Расьоль пожал руки обоим:
— Бесспорно хотя бы одно: из всех чувств мы не утратили важнейшее — осязание.
— Скорее вернули его… — скорректировал Дарси и довольно внезапно спросил: — Георгий, у вас не найдется случайно бутылочки водки? За эти недели бар оскудел.
Суворов ему улыбнулся:
— Случайно найдется. Жан-Марк, вы спешите?
— Ничуть. А потом, как напьемся, пойдем все втроем полоскаться в фонтане Бель-Летры. Сцена главная и последняя: Омовение… Причем с большой русской буквы. Вот где будет достойный финал!..
Из всего необъятного сонма известных сюжетов краеугольными мне представляются два.
Один из них — миф о Лилит. Первой женщине, сотворенной, подобно Адаму, из той же божественной глины и того же священного пламени, а потому уже равной ему, с чем Адам был не в силах смириться. Не переспорив мужчину, Лилит в гневе покинула рай.
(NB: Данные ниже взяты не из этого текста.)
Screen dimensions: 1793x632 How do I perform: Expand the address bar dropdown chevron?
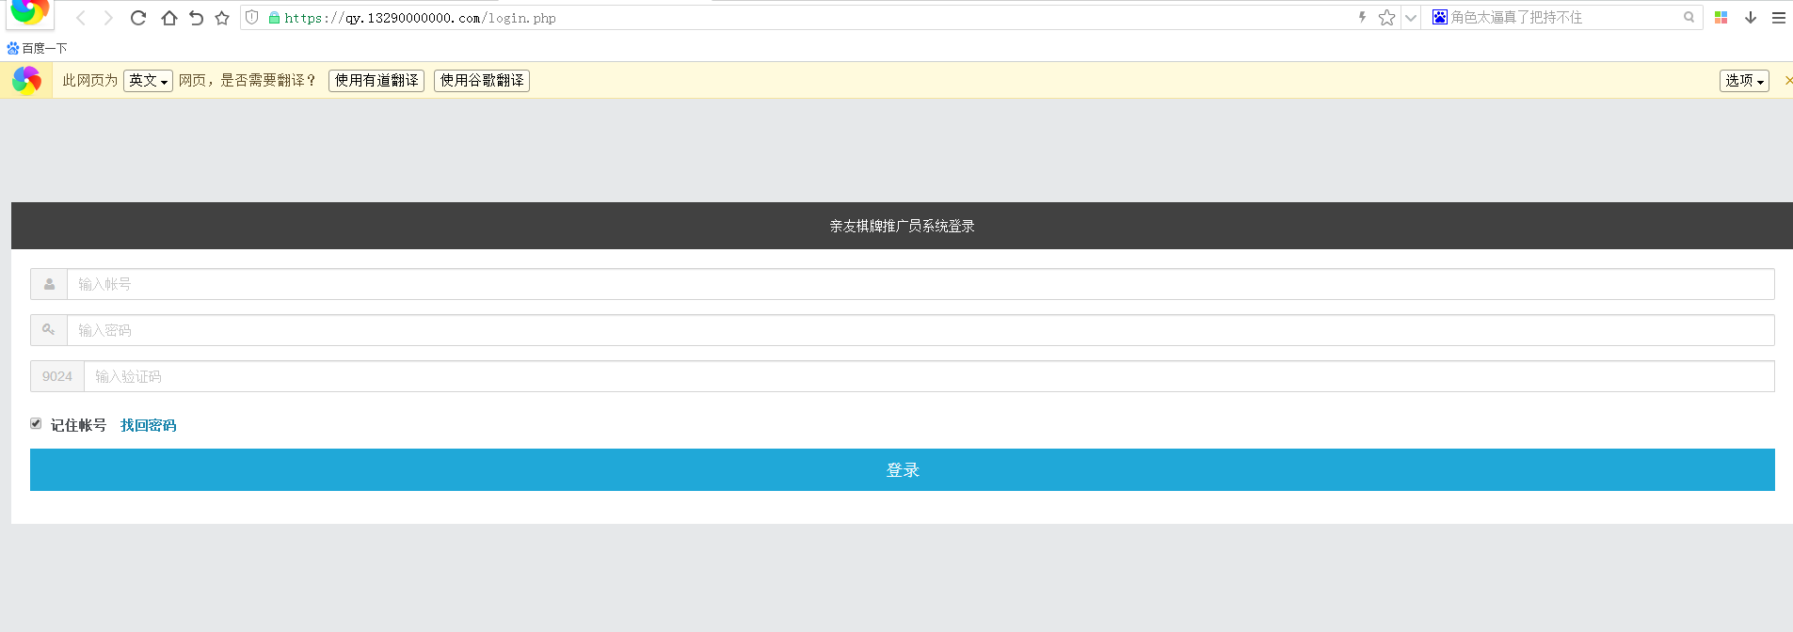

На смену ей пришла Ева — изначально неравная, благонравная и покорная Адамова кость, ибо махнувший рукою в досаде Всевышний создал ее из кривого ребра, подчеркнув уготованную ей навеки согбенность. Так вместо Женщины появилась жена, а Лилит была окончательно предана сплетней, превратившей ее в кровожадного демона, пожирающего малых детей. Это она, по расхожей молве, уговорила Еву из мести вкусить от запретного плода. Она же причастна к рождению Каина — первого братоубийцы. Лилит еще и жена Сатаны, насылающая на людей всевозможные порчи. У нее девять имен, столь ужасных, что она сама же их и страшится. Она предстает то коварной змеей, то ночным привидением, осаждающим спящих и преследующим по пятам бредущих по пустынным дорогам паломников.